- Epithermal deposits are systems where minerals deposits have formed in the upper crust at the paleosurface to depths ~1500m below the water table with temperatures ranging from ~100-350°C.
- Most deposits are derived from hydrothermal systems associated with subaerial volcanism and intrusion of subduction-related calc-alkaline magmas in volcanic island arc settings.
- Lava dome and associated diatreme complexes are the most common features associated with epithermal deposits, but stratovolcanoes can also be associated.
- Deposits develop above cooling magma chambers through specific crystallisation processes. As a magma chamber’s top crystallises, it releases water and other volatiles that carry gold tri-sulphur complex and other metals into surrounding rock formations.

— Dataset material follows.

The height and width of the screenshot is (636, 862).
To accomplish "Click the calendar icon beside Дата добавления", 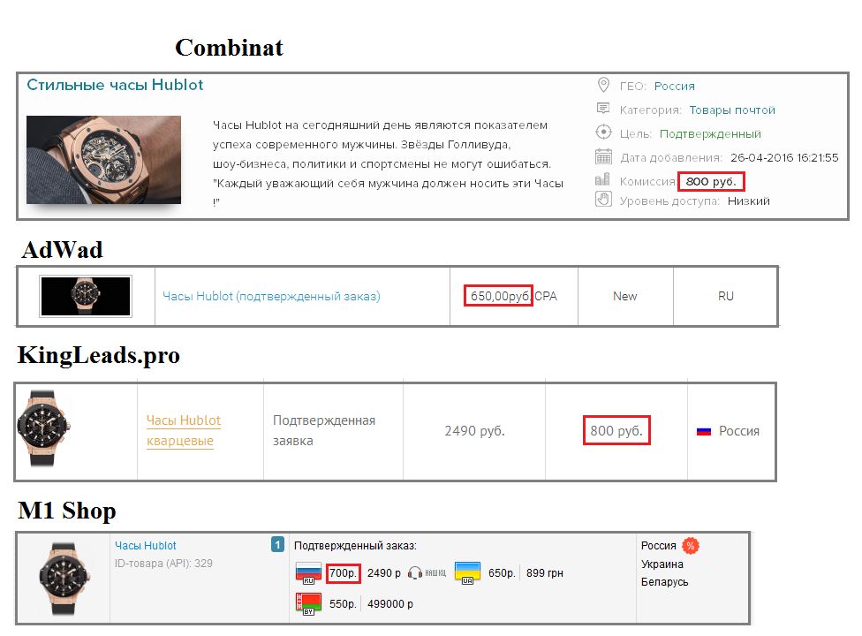I will (603, 156).

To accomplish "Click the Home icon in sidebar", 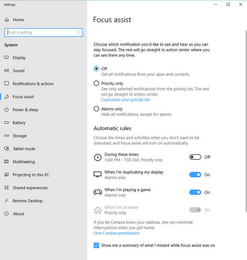I will 6,20.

- These metal-rich brines ascend through cracks and voids, precipitating metals as pressure decreases. The process creates mineral veins and deposits along sedimentary planes, offering different mineralisation patterns compared to deeper porphyry formations.

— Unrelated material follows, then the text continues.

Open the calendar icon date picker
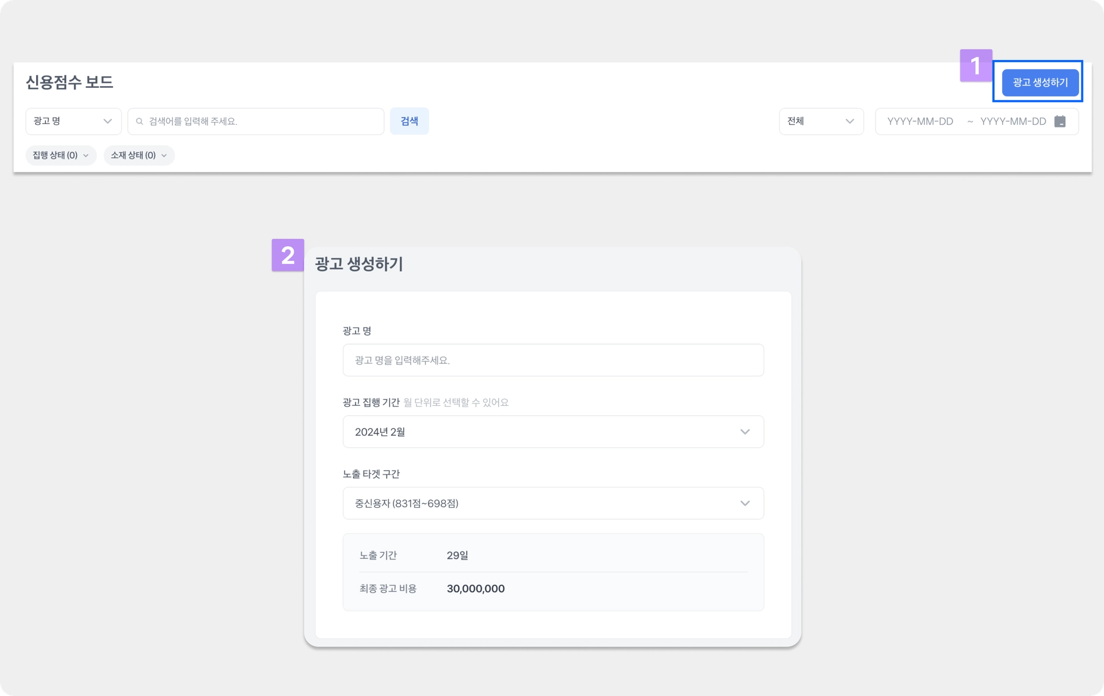The width and height of the screenshot is (1104, 696). click(1060, 121)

- Hydrothermal alteration and ore formation alter the physical properties of the host rocks, which leads to features detectable by using geophysical surveys also used for geothermal exploration.

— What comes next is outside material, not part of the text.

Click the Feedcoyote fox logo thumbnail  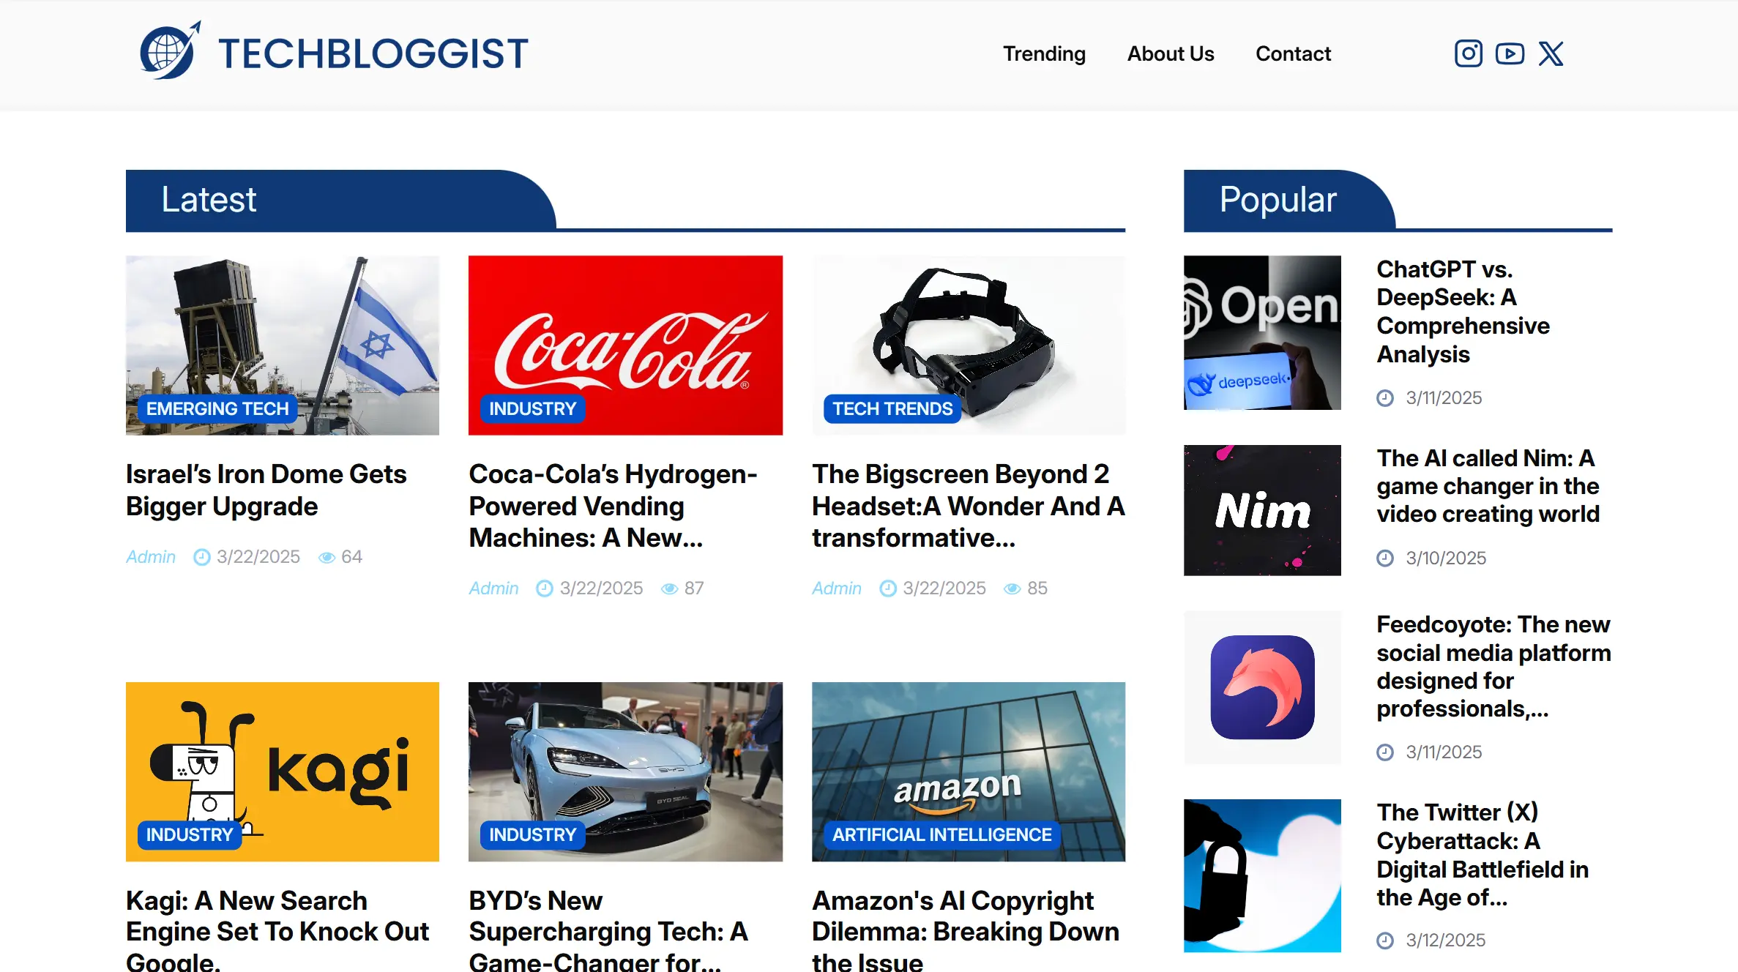(1261, 687)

There are two main types of epithermal systems, classified based on the temperature and acidity of the hydrothermal fluids:
- Low-sulfidation: These systems have cooler, less acidic fluids and typically form gold-silver or silver-lead-zinc deposits. Surrounding rocks may have a “clay alteration” signature. May be located near thermal spring upflows and reservoirs.
- High-sulfidation: These systems are characterized by hot, acidic fluids and typically form gold-copper deposits. They often have a distinctive “acid-sulfate alteration” signature on the surrounding rocks.